As u R & What u Do

March 18, 2009

"Chronic dissatifaction"

Look outside and you'll find the quick way to hell
Look inside and you'll wanna kill yourself

Kind of how live likes to turn around, doesn't it?

The sweetness of love hasn't found its right dose to life yet.
I'm beginning to think that this nothing but burden
Everything has its cost or so does it say.

Preparing for our funeral, as perfect as we can.
Getting ready for the life we always planned and hate at the end.
Prompt me when I know things are going erratic as my writing is a bit ecstatic.

It's not that I wanna die,
but it doesn't mean I wanna live either.

Prescription insist on staying in the middle and find the balance.

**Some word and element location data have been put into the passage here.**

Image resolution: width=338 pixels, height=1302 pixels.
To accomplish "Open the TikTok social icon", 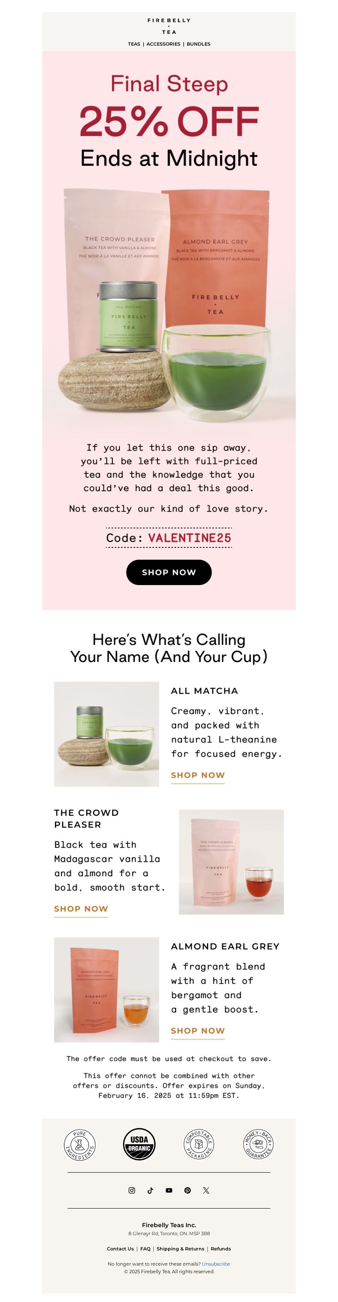I will click(150, 1190).
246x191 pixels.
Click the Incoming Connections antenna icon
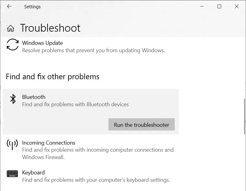[12, 144]
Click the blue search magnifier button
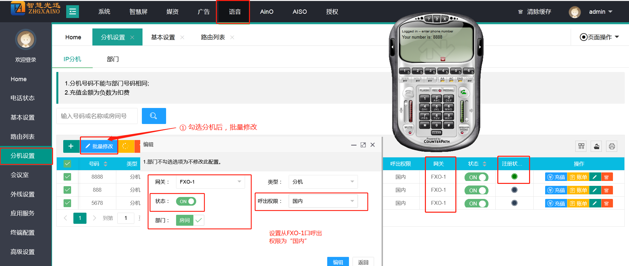 (154, 116)
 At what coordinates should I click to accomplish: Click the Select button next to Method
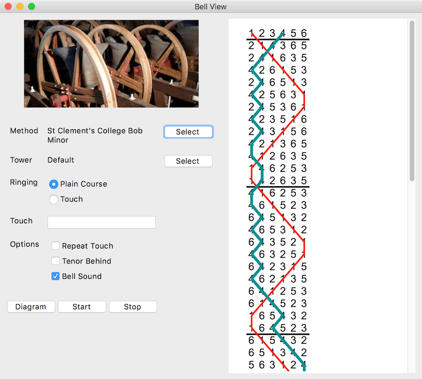click(x=188, y=132)
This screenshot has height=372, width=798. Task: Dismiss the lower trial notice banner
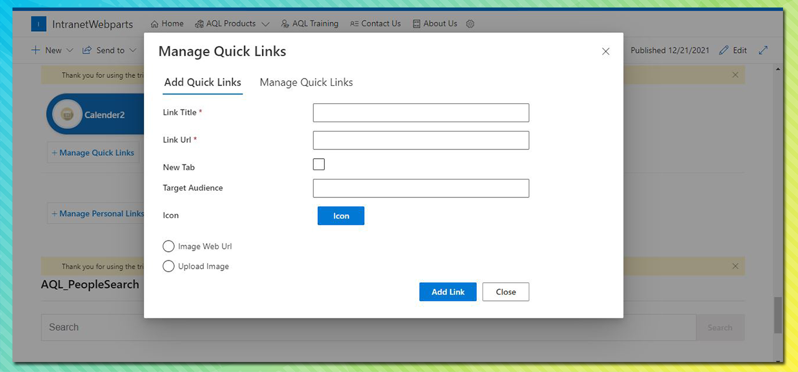coord(735,266)
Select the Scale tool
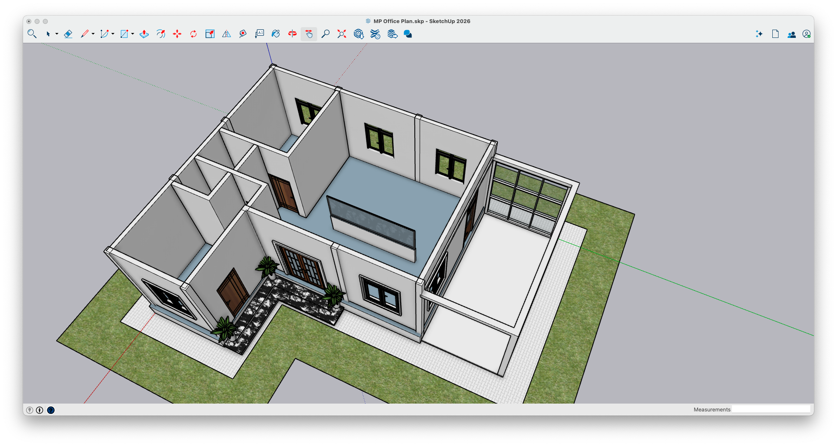This screenshot has height=446, width=837. pyautogui.click(x=210, y=34)

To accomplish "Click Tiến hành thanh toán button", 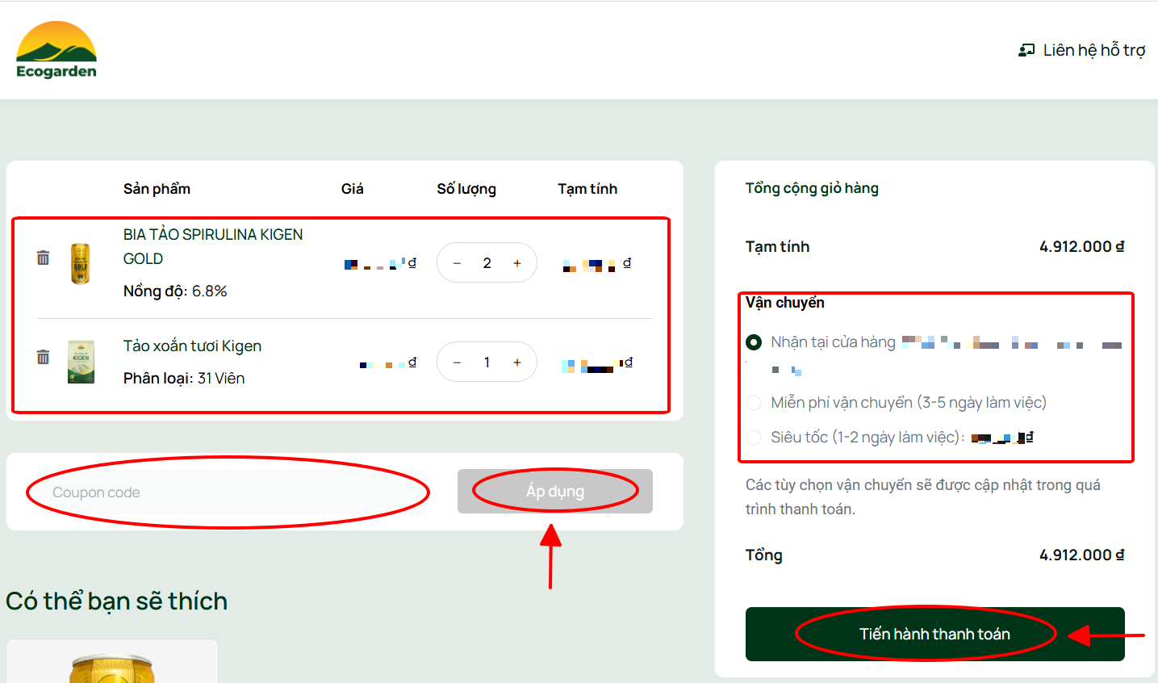I will pos(934,634).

I'm sure they know what they're talking about.
Those people who love talking about balance, who believe so much in "perfectly tuned" position,
surely they know what they're talking about right?

My fear has a lot to do with my head.
Once I stop thinking though, everything just stops becoming crazy.

But then again, maybe it depends on what we're thinking about.

Why this and why that?

We're just a bunch of losers, keep trying to find our way into the world
It doesn't matter what people say, it doesn't matter what others think
We just keep on going on, trying to find out what we want, knowing only what we don't want.

Can human ever be happy?

Have they ever been blissfully happy?

Only those who go up to the mountain are probably happy.
Or maybe they think only people who live in the city are happy.

Those of our neighbours are always greener they say.
I'm not searching of happiness.
I am in one. With questions in my head.

"chronic dissatisfaction" VCB mentioned.